Generate AI-Ready llms.txt Files from Screaming Frog Crawls With n8n (So You Never Copy-Paste Again)
Picture this: you have a huge website, a looming AI project, and a blinking cursor asking for “high quality URLs for training.” So you open your crawl export, start scanning URLs, and realize you are three minutes in and already regretting every life choice that led you here.
Good news, you do not have to do that. This n8n workflow takes a Screaming Frog crawl, filters the good stuff, formats everything nicely, and spits out a clean llms.txt file that LLMs will love. No manual sorting, no spreadsheet rage, just automation doing what automation does best.
In this guide, you will see what an llms.txt file is, how Screaming Frog and n8n work together, how the workflow is built, and how to customize it for your own site. Same technical details as the original tutorial, just with fewer yawns and more clarity.

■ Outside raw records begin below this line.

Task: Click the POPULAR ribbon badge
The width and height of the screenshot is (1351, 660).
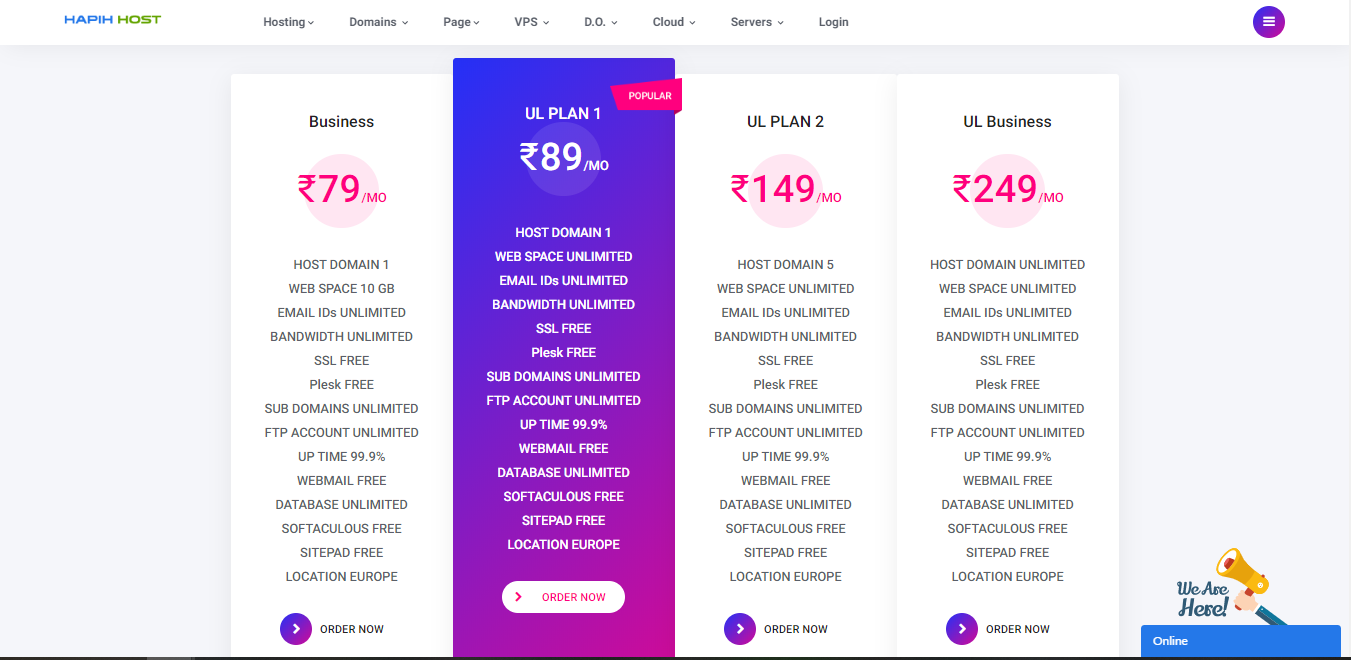Action: [x=647, y=96]
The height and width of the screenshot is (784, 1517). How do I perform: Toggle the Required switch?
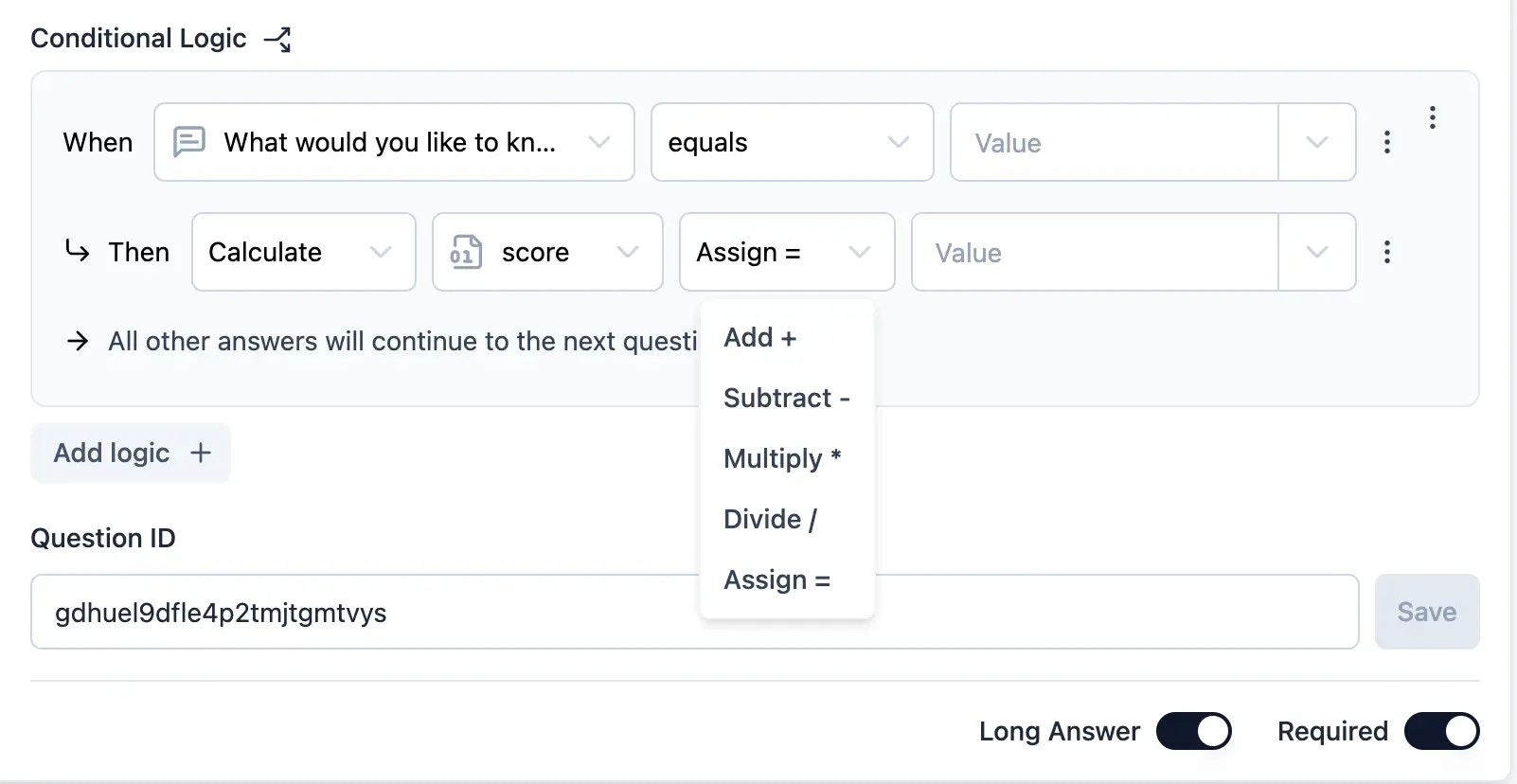pyautogui.click(x=1441, y=731)
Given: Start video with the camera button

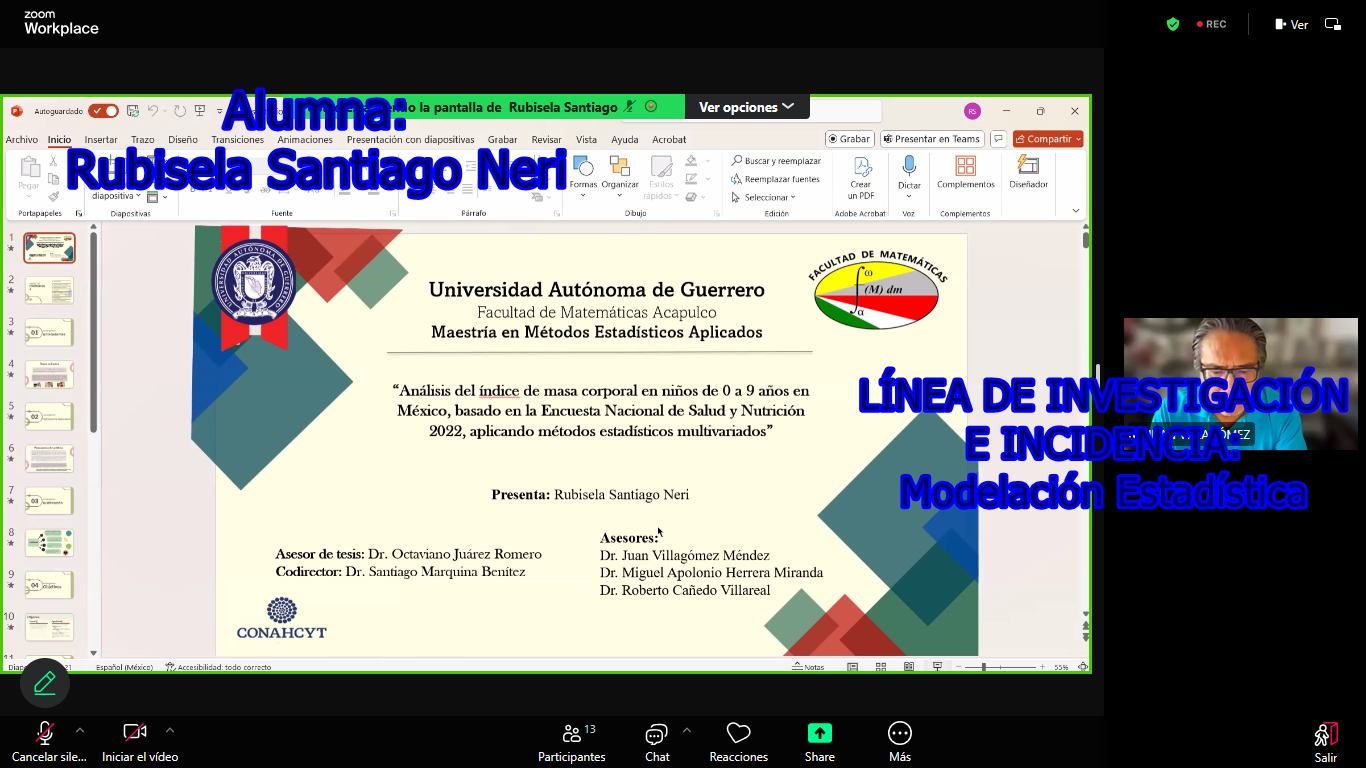Looking at the screenshot, I should [x=135, y=734].
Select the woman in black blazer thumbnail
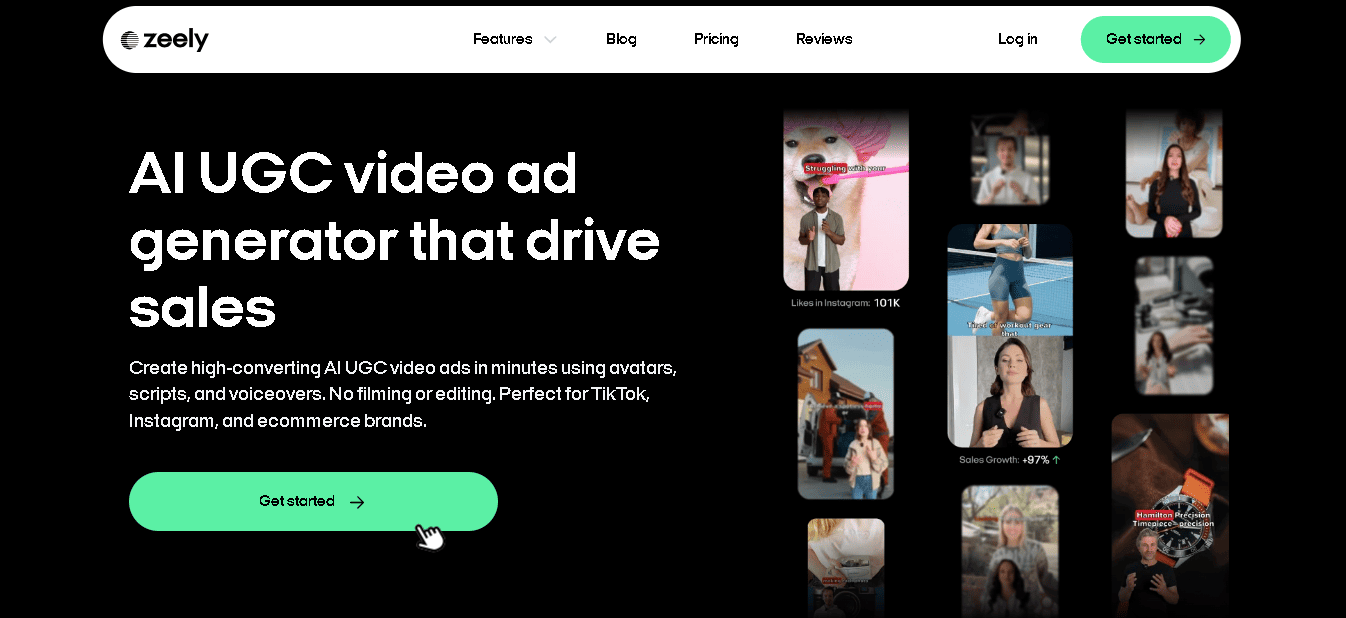This screenshot has width=1346, height=618. tap(1173, 172)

First things first: what is an llms.txt file?
An llms.txt file is a simple text index that tells large language models which pages on your site are worth their attention. Think of it as a curated reading list for your website.
Each line usually contains:
- A title
- A URL
- An optional short description
By feeding an llms.txt file into your content discovery or ingestion pipeline, you:
- Help LLMs find your best pages faster
- Improve the quality of content used for training or querying
- Make prompts and results more relevant, especially for large sites
In other words, it is a tiny file with a big impact on LLM performance and content selection.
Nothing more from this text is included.